-- Opening Marker --

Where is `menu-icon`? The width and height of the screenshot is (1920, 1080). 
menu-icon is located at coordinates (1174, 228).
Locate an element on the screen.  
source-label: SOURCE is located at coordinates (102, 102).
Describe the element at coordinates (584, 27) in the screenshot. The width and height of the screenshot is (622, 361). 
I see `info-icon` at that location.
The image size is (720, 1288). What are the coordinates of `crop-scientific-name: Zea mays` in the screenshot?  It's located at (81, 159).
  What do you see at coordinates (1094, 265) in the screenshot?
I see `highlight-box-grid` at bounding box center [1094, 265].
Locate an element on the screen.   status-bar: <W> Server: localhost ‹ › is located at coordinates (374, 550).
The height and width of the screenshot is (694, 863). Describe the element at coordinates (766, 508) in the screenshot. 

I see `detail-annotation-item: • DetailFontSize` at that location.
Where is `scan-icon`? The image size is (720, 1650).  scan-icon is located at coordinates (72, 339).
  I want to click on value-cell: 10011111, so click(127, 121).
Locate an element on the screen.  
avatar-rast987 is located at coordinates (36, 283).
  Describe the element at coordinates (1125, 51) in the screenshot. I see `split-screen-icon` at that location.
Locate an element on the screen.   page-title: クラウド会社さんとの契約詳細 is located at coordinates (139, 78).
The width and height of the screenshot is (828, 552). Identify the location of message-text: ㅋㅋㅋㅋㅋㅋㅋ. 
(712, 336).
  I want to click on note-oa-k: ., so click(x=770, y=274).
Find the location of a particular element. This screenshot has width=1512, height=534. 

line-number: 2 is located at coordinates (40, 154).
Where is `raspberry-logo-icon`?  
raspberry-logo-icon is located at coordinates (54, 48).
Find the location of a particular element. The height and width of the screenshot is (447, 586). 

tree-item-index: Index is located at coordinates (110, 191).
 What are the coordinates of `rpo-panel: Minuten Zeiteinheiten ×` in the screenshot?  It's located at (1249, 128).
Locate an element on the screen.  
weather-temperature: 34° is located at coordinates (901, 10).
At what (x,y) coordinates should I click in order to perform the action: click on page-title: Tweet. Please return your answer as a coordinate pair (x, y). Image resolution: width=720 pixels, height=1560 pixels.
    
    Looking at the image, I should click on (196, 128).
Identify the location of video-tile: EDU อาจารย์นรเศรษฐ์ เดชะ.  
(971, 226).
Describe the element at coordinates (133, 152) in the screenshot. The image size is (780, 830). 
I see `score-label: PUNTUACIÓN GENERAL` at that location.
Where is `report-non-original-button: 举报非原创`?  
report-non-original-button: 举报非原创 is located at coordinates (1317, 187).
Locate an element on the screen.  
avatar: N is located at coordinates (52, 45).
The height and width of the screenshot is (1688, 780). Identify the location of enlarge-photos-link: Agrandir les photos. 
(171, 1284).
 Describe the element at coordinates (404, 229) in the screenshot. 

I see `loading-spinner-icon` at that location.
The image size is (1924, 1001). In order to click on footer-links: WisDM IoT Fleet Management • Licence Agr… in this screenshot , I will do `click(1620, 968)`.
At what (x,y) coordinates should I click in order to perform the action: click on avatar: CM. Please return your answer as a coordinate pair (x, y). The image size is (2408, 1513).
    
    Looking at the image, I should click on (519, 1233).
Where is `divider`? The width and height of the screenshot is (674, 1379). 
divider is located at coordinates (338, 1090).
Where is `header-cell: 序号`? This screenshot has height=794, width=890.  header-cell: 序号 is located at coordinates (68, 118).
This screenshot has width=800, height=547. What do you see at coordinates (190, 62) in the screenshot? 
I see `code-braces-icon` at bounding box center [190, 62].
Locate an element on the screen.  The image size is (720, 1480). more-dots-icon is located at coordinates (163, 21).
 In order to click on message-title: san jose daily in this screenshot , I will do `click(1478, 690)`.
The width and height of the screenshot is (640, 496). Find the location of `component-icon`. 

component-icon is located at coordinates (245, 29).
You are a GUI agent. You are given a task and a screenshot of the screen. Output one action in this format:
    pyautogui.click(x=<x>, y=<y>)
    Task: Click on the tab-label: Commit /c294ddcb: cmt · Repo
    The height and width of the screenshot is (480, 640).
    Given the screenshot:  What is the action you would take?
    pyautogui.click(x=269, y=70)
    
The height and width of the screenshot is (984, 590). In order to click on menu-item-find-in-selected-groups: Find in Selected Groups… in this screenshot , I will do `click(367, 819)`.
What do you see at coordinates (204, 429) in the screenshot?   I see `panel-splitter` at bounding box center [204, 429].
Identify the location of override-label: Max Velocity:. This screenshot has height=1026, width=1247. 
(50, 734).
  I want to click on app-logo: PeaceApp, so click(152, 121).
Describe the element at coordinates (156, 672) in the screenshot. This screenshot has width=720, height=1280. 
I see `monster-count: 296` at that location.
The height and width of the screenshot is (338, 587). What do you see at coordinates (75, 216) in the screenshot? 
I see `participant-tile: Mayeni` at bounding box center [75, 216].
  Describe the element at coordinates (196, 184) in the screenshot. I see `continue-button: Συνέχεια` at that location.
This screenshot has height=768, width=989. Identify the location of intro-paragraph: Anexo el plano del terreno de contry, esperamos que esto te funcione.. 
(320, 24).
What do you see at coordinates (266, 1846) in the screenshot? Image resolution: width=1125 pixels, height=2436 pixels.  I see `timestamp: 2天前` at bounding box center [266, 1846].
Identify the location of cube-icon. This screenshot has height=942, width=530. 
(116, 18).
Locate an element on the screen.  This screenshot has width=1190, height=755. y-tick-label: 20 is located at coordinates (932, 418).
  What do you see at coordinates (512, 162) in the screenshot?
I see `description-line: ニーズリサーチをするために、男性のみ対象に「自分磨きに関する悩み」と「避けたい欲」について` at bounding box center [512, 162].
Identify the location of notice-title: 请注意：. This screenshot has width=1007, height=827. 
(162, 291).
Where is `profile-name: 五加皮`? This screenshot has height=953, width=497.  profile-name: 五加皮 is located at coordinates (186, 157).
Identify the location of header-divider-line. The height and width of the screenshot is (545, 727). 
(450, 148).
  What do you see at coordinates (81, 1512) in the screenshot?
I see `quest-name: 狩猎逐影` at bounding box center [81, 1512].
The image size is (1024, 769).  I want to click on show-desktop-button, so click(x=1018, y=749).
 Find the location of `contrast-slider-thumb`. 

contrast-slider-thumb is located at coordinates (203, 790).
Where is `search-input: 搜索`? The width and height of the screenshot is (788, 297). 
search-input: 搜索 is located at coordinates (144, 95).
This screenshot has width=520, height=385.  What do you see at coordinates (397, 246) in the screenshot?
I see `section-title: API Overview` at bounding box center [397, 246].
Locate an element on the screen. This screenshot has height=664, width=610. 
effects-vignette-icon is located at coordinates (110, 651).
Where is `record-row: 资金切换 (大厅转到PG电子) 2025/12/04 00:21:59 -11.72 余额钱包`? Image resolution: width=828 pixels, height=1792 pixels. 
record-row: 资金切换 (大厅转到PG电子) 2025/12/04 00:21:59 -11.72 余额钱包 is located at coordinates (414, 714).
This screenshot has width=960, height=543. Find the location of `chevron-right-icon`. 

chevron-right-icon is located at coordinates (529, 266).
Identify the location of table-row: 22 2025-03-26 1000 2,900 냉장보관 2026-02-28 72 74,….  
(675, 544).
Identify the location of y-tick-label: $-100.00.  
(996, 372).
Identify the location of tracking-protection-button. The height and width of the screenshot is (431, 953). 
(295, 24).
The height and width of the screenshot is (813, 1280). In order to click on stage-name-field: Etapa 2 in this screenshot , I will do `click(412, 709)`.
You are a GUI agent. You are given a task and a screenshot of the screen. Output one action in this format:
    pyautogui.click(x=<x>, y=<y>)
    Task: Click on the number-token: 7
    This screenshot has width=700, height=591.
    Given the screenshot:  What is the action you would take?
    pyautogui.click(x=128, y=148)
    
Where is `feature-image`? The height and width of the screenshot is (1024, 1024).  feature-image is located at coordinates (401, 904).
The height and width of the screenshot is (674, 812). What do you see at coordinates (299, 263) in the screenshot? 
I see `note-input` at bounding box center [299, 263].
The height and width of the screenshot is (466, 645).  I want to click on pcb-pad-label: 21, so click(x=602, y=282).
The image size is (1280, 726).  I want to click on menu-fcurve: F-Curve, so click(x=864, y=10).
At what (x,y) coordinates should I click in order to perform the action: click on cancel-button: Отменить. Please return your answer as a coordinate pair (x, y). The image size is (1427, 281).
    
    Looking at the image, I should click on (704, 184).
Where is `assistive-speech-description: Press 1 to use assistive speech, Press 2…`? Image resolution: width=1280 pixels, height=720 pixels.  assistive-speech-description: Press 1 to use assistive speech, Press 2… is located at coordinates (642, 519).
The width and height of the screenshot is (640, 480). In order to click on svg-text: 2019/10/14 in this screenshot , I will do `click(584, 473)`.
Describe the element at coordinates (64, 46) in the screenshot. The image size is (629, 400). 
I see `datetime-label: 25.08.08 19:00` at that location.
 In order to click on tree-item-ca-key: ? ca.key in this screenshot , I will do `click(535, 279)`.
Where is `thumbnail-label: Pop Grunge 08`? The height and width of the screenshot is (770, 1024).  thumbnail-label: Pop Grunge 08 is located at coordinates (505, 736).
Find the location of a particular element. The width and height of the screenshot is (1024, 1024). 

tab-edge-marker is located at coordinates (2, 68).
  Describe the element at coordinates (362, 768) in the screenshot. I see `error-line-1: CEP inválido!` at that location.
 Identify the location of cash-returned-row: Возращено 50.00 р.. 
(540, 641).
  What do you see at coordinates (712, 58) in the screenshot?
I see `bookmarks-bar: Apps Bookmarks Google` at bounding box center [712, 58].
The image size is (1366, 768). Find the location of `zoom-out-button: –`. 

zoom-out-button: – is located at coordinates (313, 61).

-- Closing Marker --

[Work to complete]: Quote the records above exactly, reproducing everything from the beginning of the records down to the line containing "I want to click on note-oa-k: ., so", inclusive.

[Output]:
Where is `menu-icon`? The width and height of the screenshot is (1920, 1080). 
menu-icon is located at coordinates (1174, 228).
Locate an element on the screen.  
source-label: SOURCE is located at coordinates (102, 102).
Describe the element at coordinates (584, 27) in the screenshot. The width and height of the screenshot is (622, 361). 
I see `info-icon` at that location.
The image size is (720, 1288). What are the coordinates of `crop-scientific-name: Zea mays` in the screenshot?  It's located at (81, 159).
  What do you see at coordinates (1094, 265) in the screenshot?
I see `highlight-box-grid` at bounding box center [1094, 265].
Locate an element on the screen.   status-bar: <W> Server: localhost ‹ › is located at coordinates (374, 550).
The height and width of the screenshot is (694, 863). Describe the element at coordinates (766, 508) in the screenshot. 

I see `detail-annotation-item: • DetailFontSize` at that location.
Where is `scan-icon`? The image size is (720, 1650).  scan-icon is located at coordinates (72, 339).
  I want to click on value-cell: 10011111, so click(127, 121).
Locate an element on the screen.  
avatar-rast987 is located at coordinates (36, 283).
  Describe the element at coordinates (1125, 51) in the screenshot. I see `split-screen-icon` at that location.
Locate an element on the screen.   page-title: クラウド会社さんとの契約詳細 is located at coordinates (139, 78).
The width and height of the screenshot is (828, 552). Identify the location of message-text: ㅋㅋㅋㅋㅋㅋㅋ. 
(712, 336).
  I want to click on note-oa-k: ., so click(x=770, y=274).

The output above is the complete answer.